Au fond, si la déclaration qui suit est avérée, et tout porte à croire qu’elle n’est pas une de ces fake news qui saturent la Toile, c’est le patronat suisse – où sa fraction la plus mortifère – qui, ces jours-ci, nous donne toutes les raisons d’ « organiser notre pessimisme ». Dans une note du « service d’information » du Centre patronal helvétique [2], on peut en effet lire ceci : « Il faut éviter que certaines personnes soient tentées de s’habituer à la situation actuelle, voire de se laisser séduire par ses apparences insidieuses : beaucoup moins de circulation sur les routes, un ciel déserté par le trafic aérien, moins de bruit et d’agitation, le retour à une vie simple et à un commerce local, la fin de la société de consommation… Cette perception romantique est trompeuse, car le ralentisse¬ment de la vie sociale et économique est en réalité très pénible pour d’innombrables habi¬tants qui n’ont aucune envie de subir plus longtemps cette expérience forcée de décroissance. » Tout y est dit de la folie destructrice de ce Système-Monde qui parie ad libitum sur la circulation infinie des marchandises, des bagnoles, des avions, des nuisances de toute sorte. Tout y est craint de même de ce qui pourrait entraver, même à la marge, le mouvement illimité du capital par un retour à la « vie simple », c’est-à-dire désencombré du fétichisme, du narcissisme et de l’aliénation. On accordera à ces Helvètes patronaux l’avantage de faire simple et clair dans l’expression du malaise qui les anime jusqu’à la terreur de voir leur putain de monde s’effondrer de l’intérieur. Rien à voir avec l’empâtement lexical du très français Geoffroy Roux de Bézieux – mais quel nom, bordel ! – qui dissimule à peine la sienne – de terreur – derrière ses circonvolutions.

L’hypothèse est en effet recevable d’une sorte d’accoutumance, non pas au confinement, mais à ce qu’il a peut-être modifié en mieux dans la perception d’un monde déshumanisé et que l’actuelle crise sanitaire révèle pour ce qu’il est. Comme elle éclaire ses carences, ses mensonges, ses prétentions, ses turpitudes, ses désirs inavoués mais perceptibles de le rendre chaque fois plus mécanique, chaque fois plus policier, chaque fois moins humain.

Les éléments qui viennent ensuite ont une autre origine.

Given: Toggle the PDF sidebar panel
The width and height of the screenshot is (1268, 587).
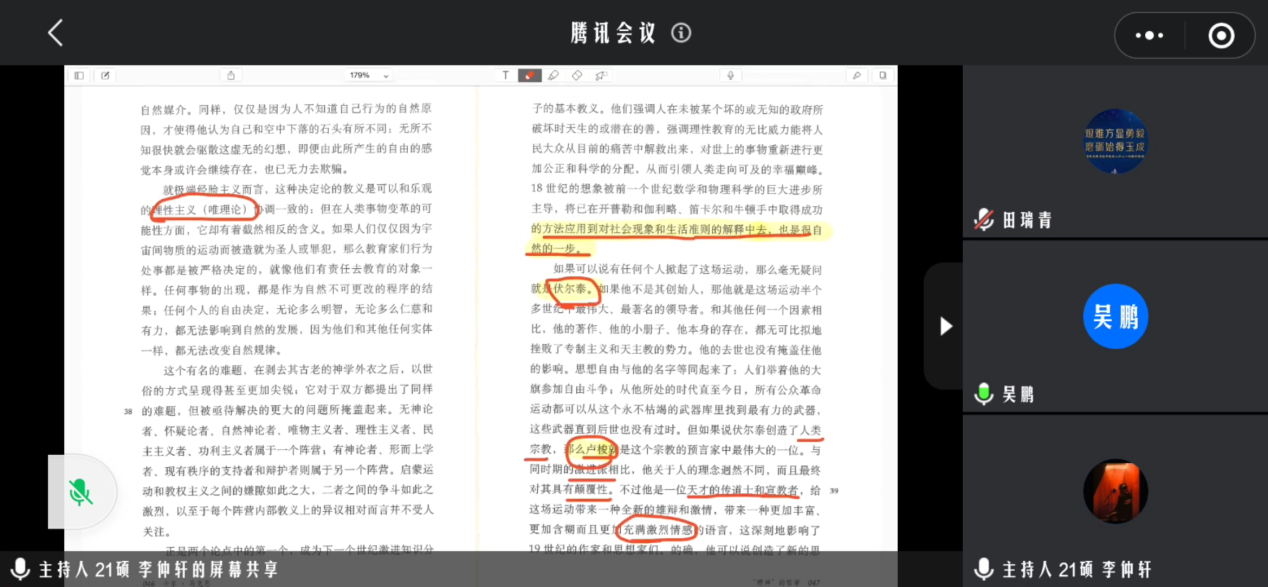Looking at the screenshot, I should click(x=79, y=75).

« Organiser le pessimisme », c’est garder les yeux ouverts sur l’horreur de ce monde, mais c’est aussi rendre crédible l’hypothèse que cette vie comme elle trépasse sous nos yeux signe peut-être, sûrement, potentiellement, heureusement, un moment de rupture historique dans le consensus de la servitude marchande qui le cimente encore. Notre espoir, le seul qui nous lève jusqu’à l’enthousiasme, c’est d’élargir partout les brèches du dissensus.